THE PROBLEM: Copy out the material exactly, from the line containing "Where should I click to: Click" through the end of the material, with both ends included. Omit the pictures.

Word and element location data:
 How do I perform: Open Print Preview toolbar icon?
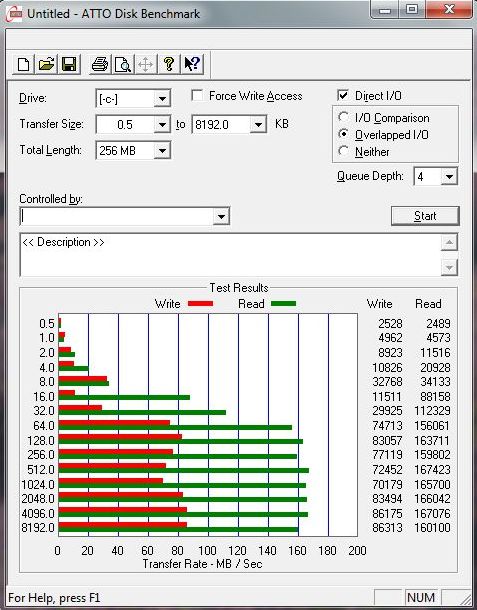click(x=123, y=64)
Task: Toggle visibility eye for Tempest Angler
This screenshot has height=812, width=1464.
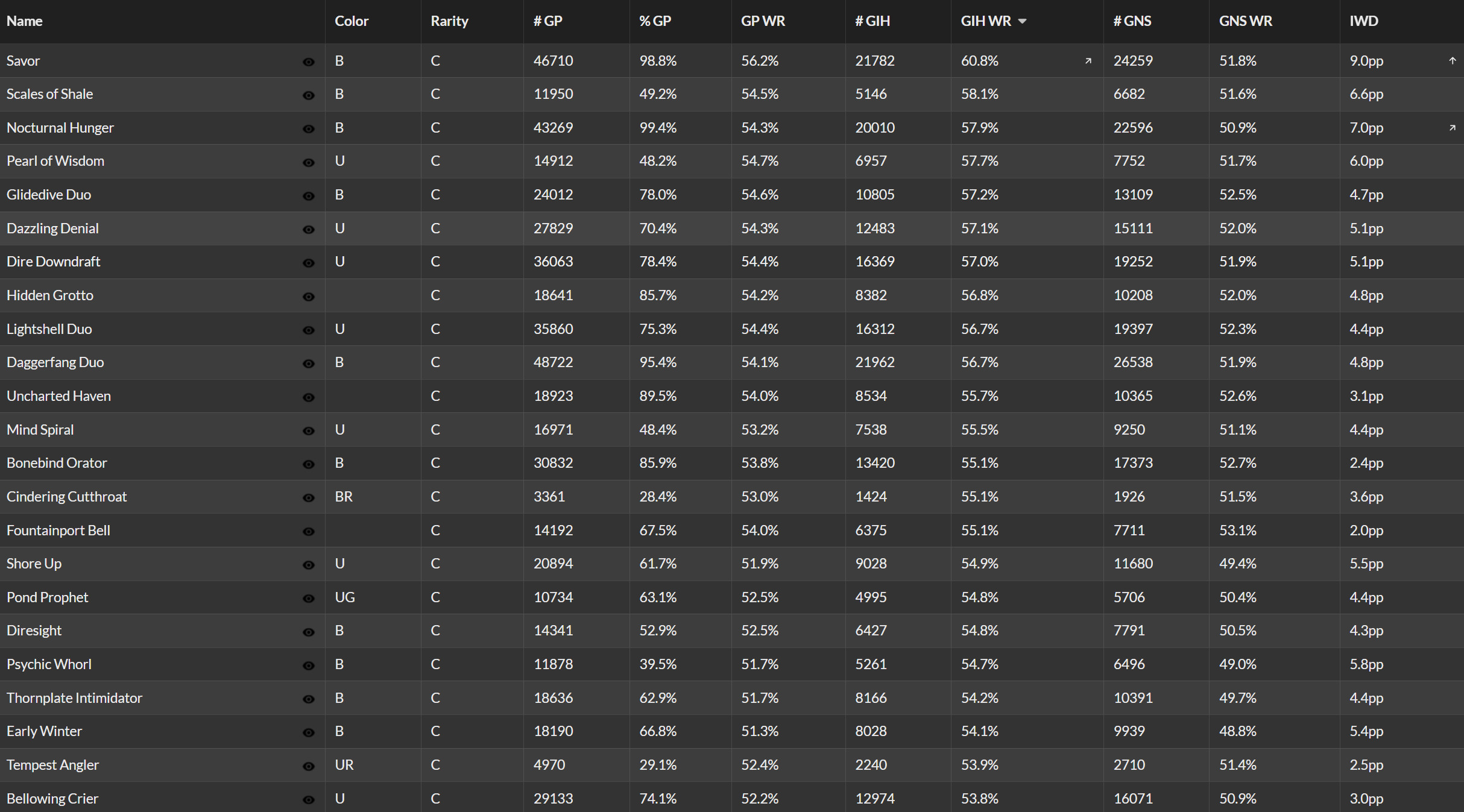Action: coord(308,766)
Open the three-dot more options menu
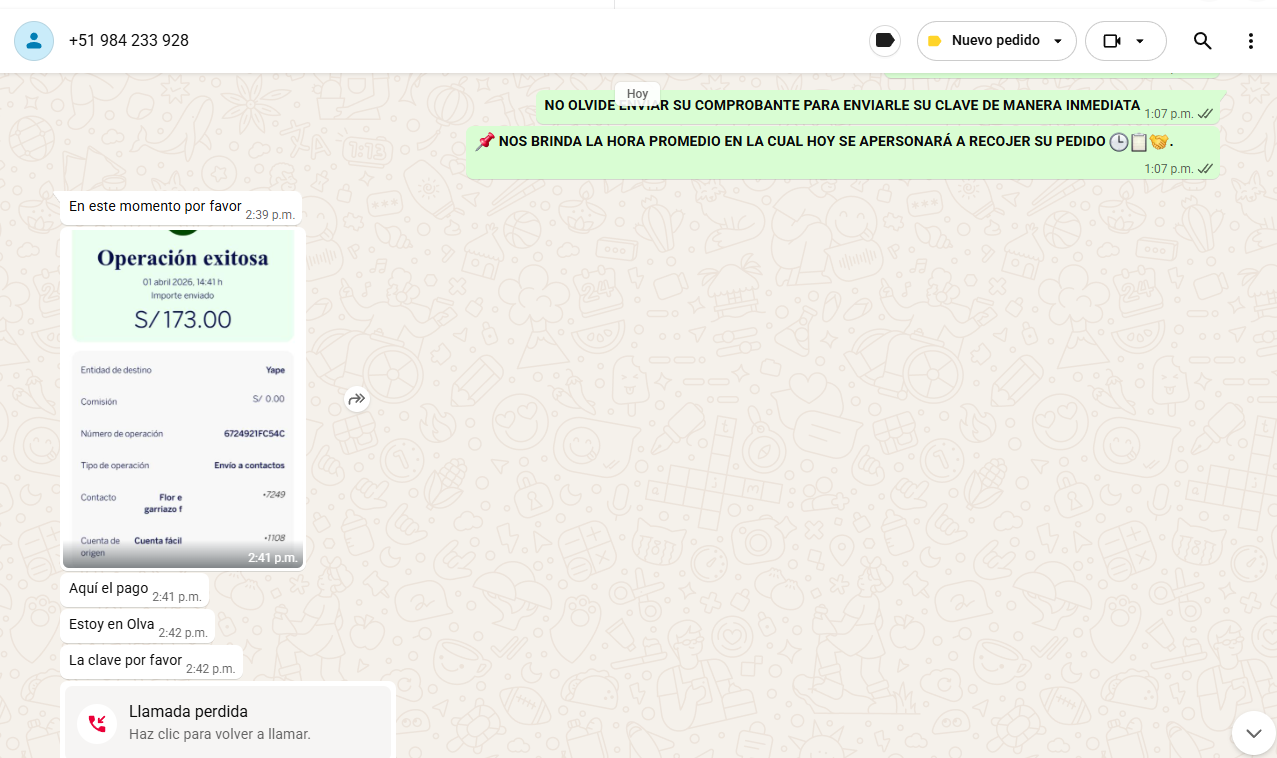 1250,41
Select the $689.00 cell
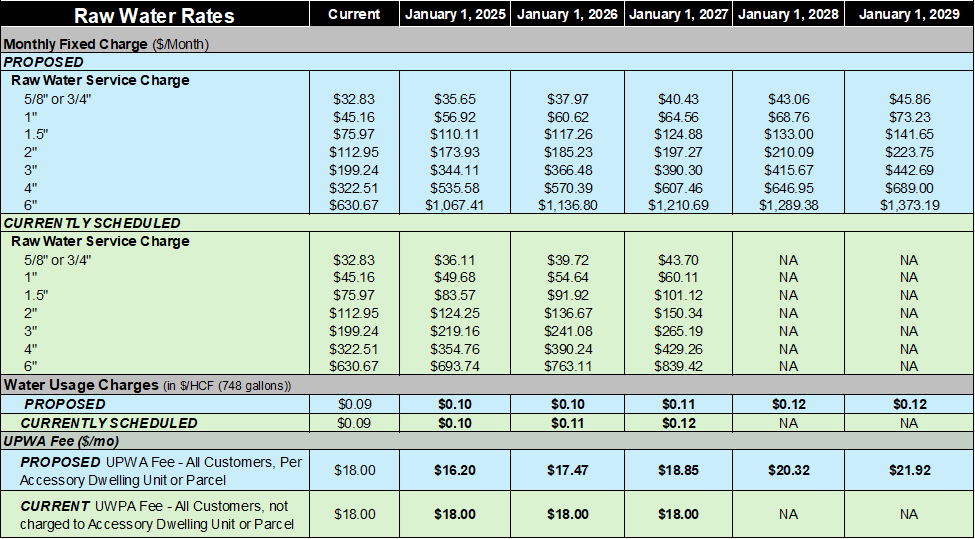The image size is (975, 539). (x=908, y=187)
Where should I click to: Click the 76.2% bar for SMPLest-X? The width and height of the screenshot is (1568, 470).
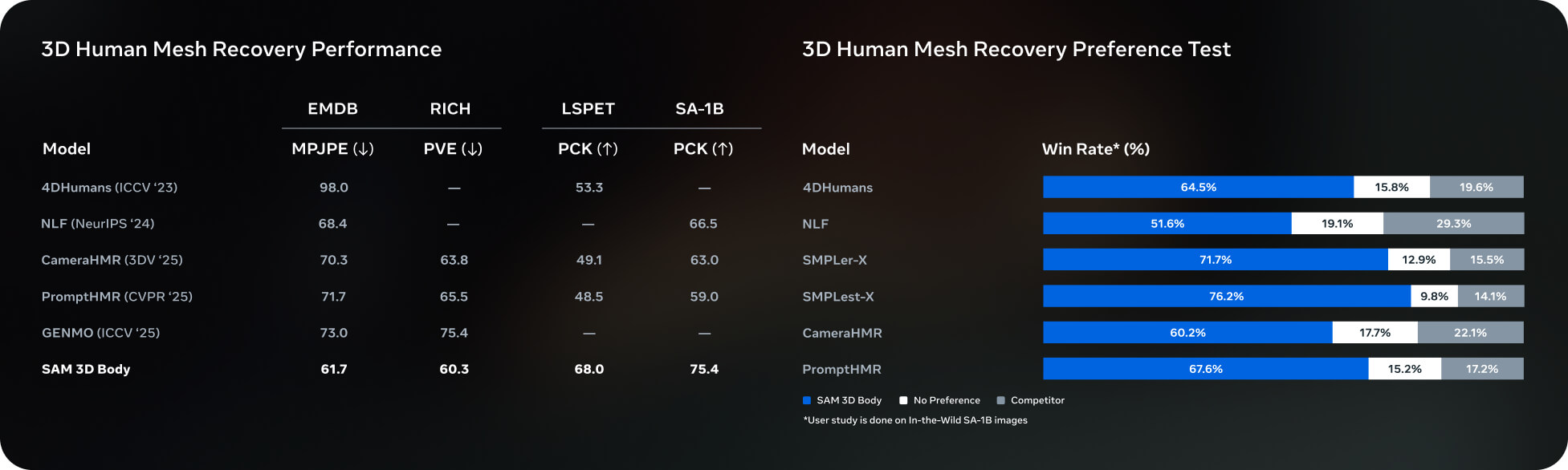pyautogui.click(x=1226, y=296)
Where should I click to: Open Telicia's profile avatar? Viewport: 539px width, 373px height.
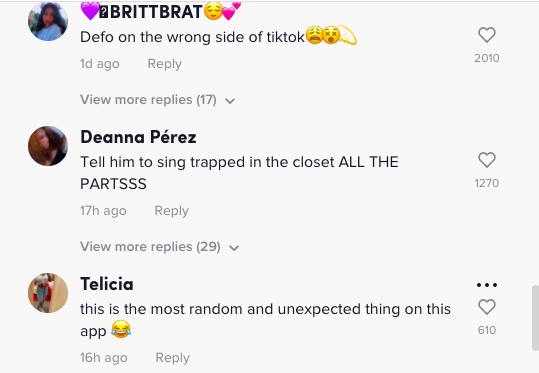point(48,293)
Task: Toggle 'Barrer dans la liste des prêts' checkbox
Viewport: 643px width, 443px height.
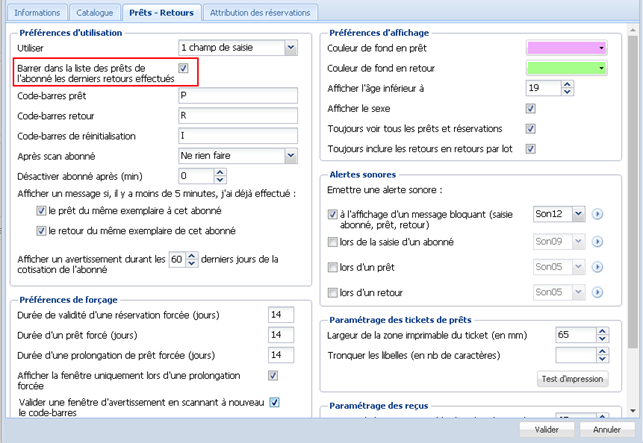Action: point(183,68)
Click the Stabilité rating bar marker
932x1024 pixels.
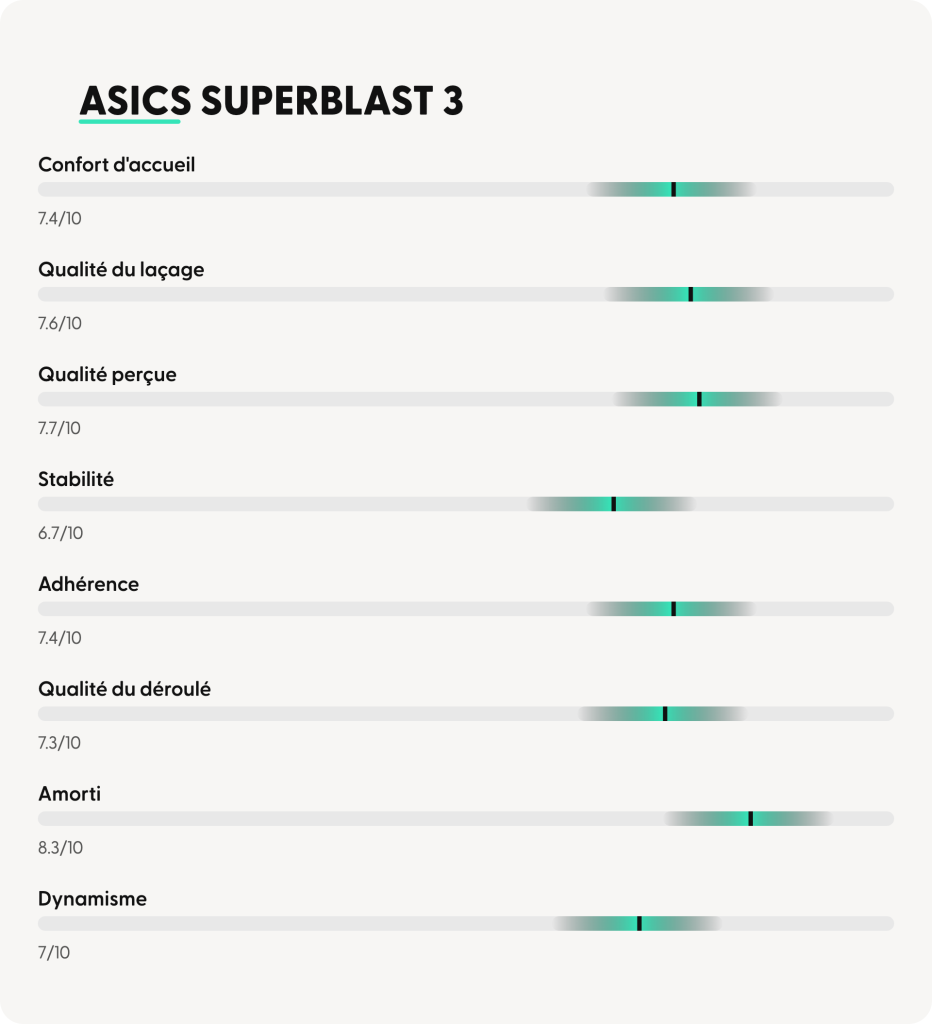(613, 504)
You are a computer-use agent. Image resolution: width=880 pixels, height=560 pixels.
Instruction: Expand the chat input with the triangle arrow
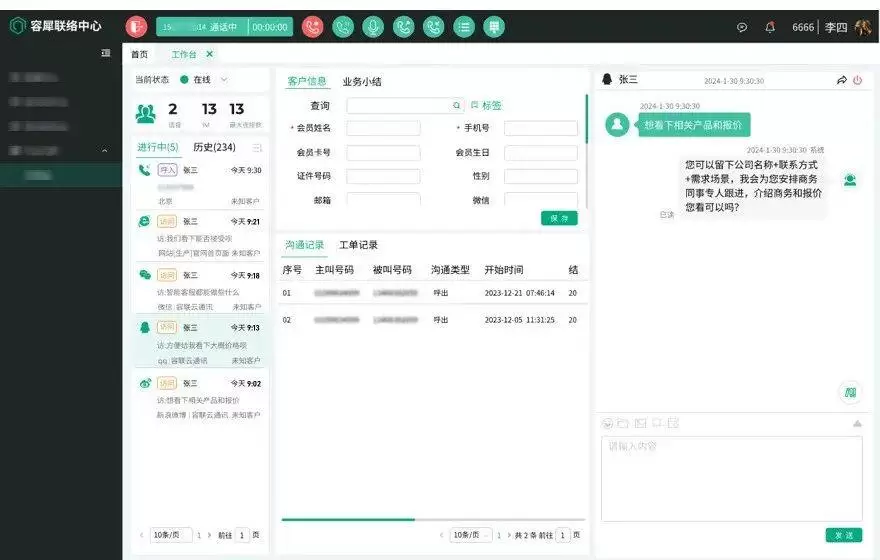[856, 423]
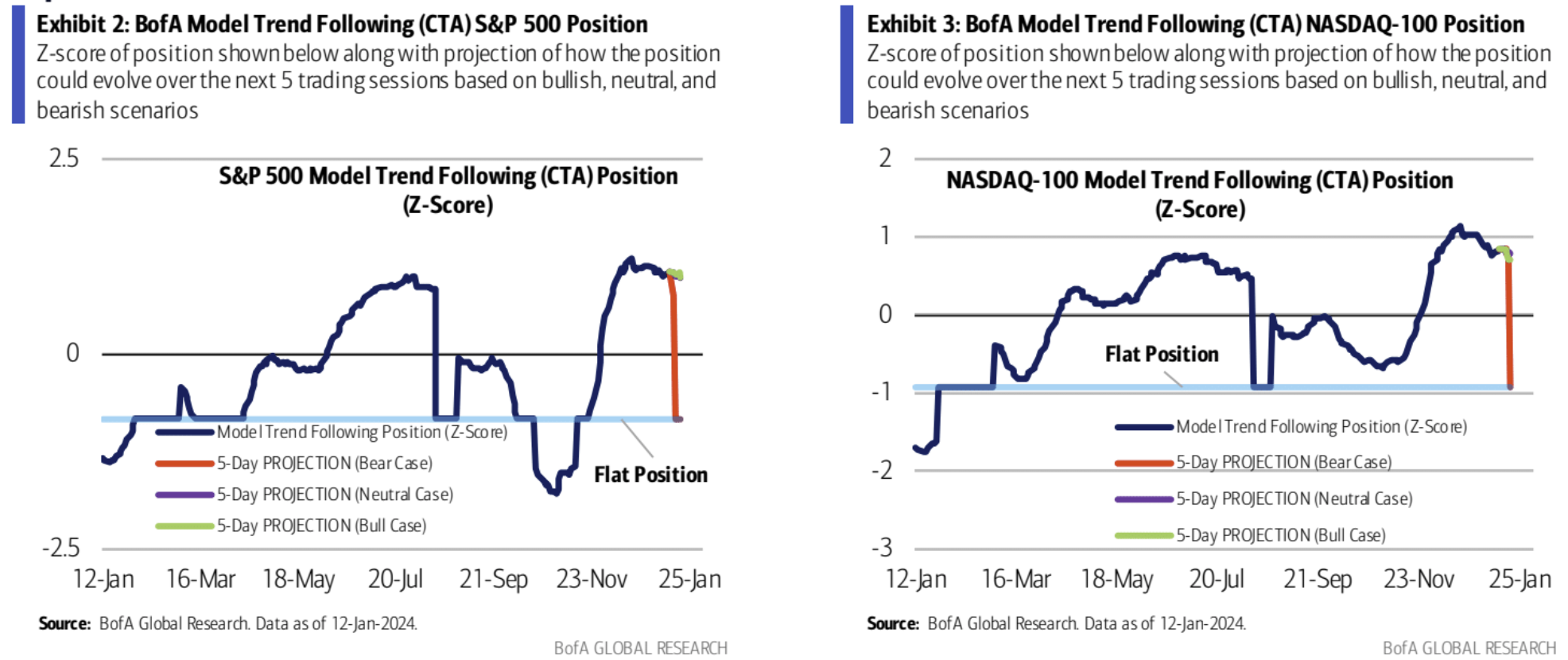Select NASDAQ-100 Bear Case legend entry
This screenshot has height=660, width=1568.
(x=1253, y=462)
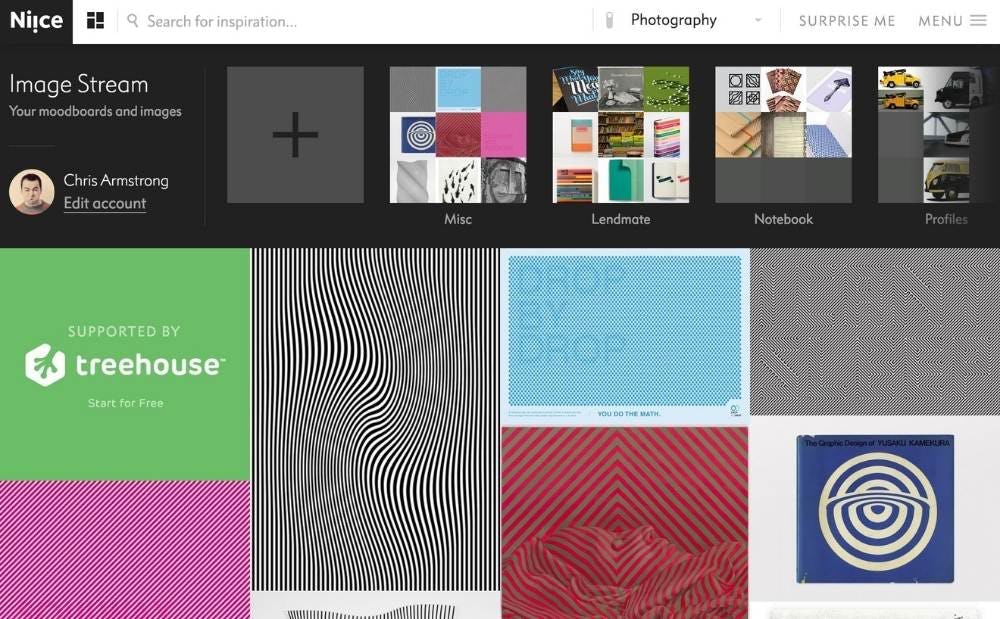This screenshot has height=619, width=1000.
Task: Click Start for Free link
Action: click(x=125, y=403)
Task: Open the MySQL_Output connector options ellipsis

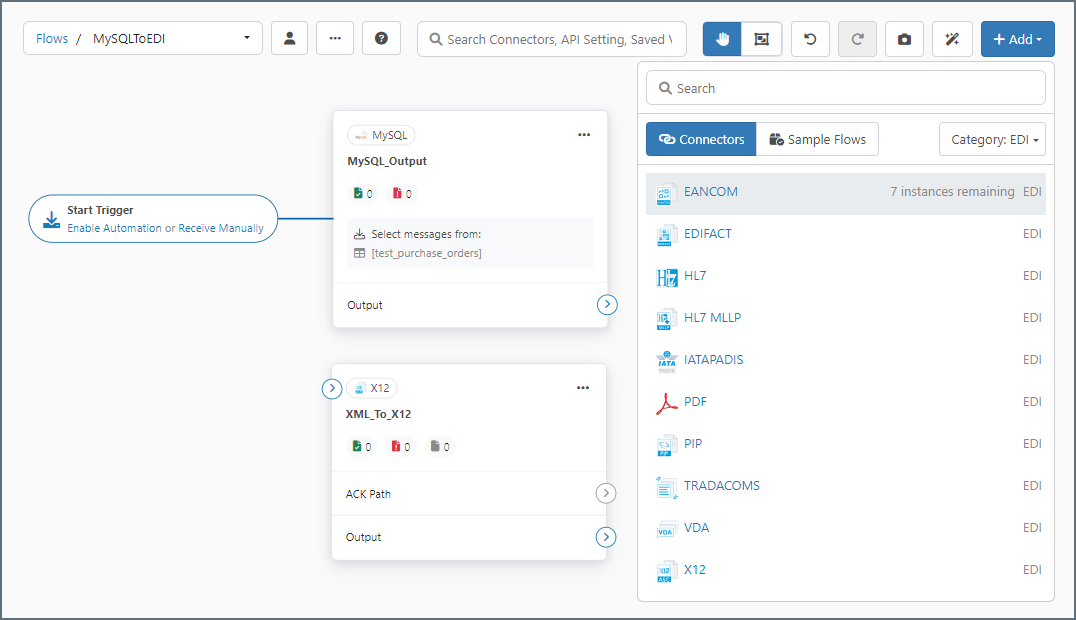Action: (x=584, y=135)
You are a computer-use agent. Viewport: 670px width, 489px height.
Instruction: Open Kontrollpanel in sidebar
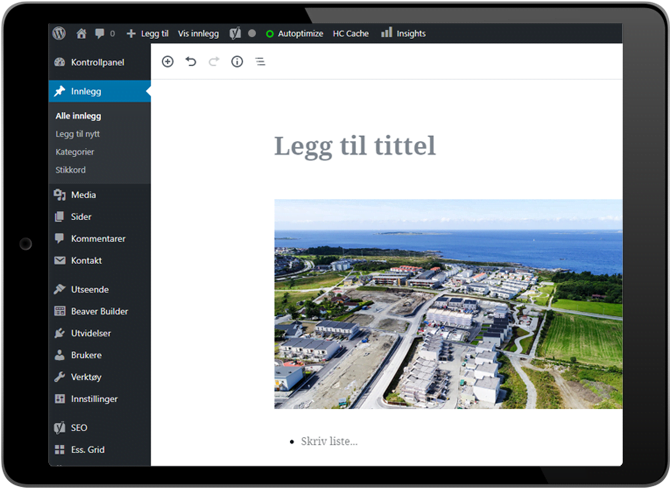(97, 62)
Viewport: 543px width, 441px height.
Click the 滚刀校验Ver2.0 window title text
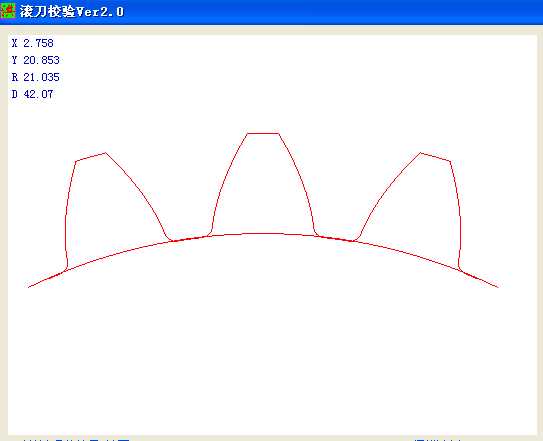[72, 12]
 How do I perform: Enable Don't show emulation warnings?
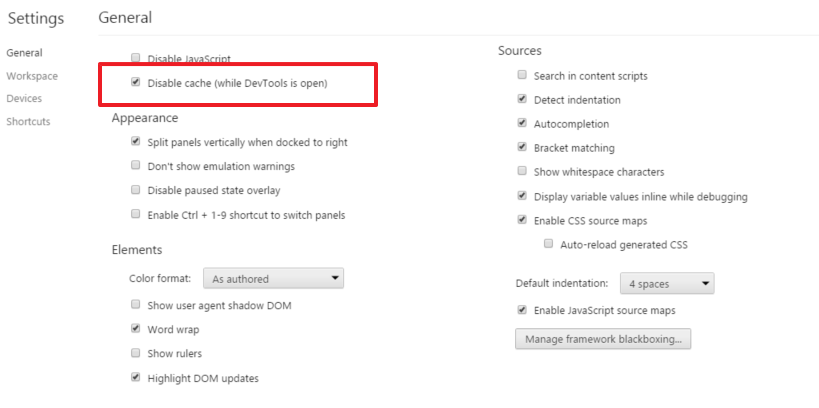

EXPECTED ANSWER:
Where should I click to: Click the 76.2% bar for SMPLest-X? The width and height of the screenshot is (1568, 470).
pyautogui.click(x=1226, y=296)
Where should I click to: Open Telicia's profile avatar? Viewport: 539px width, 373px height.
point(48,293)
Task: Toggle 'Barrer dans la liste des prêts' checkbox
Viewport: 643px width, 443px height.
Action: point(183,68)
Click the Stabilité rating bar marker
932x1024 pixels.
(613, 504)
You are a computer-use agent. Image resolution: width=880 pixels, height=560 pixels.
Instruction: Expand the chat input with the triangle arrow
[856, 423]
Select NASDAQ-100 Bear Case legend entry
This screenshot has height=660, width=1568.
(x=1253, y=462)
This screenshot has height=619, width=1000.
Task: Click Start for Free link
Action: click(x=125, y=403)
Task: Open the MySQL_Output connector options ellipsis

Action: (x=584, y=135)
You are a computer-use agent. Viewport: 670px width, 489px height.
Instruction: Open Kontrollpanel in sidebar
(97, 62)
Viewport: 543px width, 441px height.
Click the 滚刀校验Ver2.0 window title text
[72, 12]
 How do I perform: Enable Don't show emulation warnings?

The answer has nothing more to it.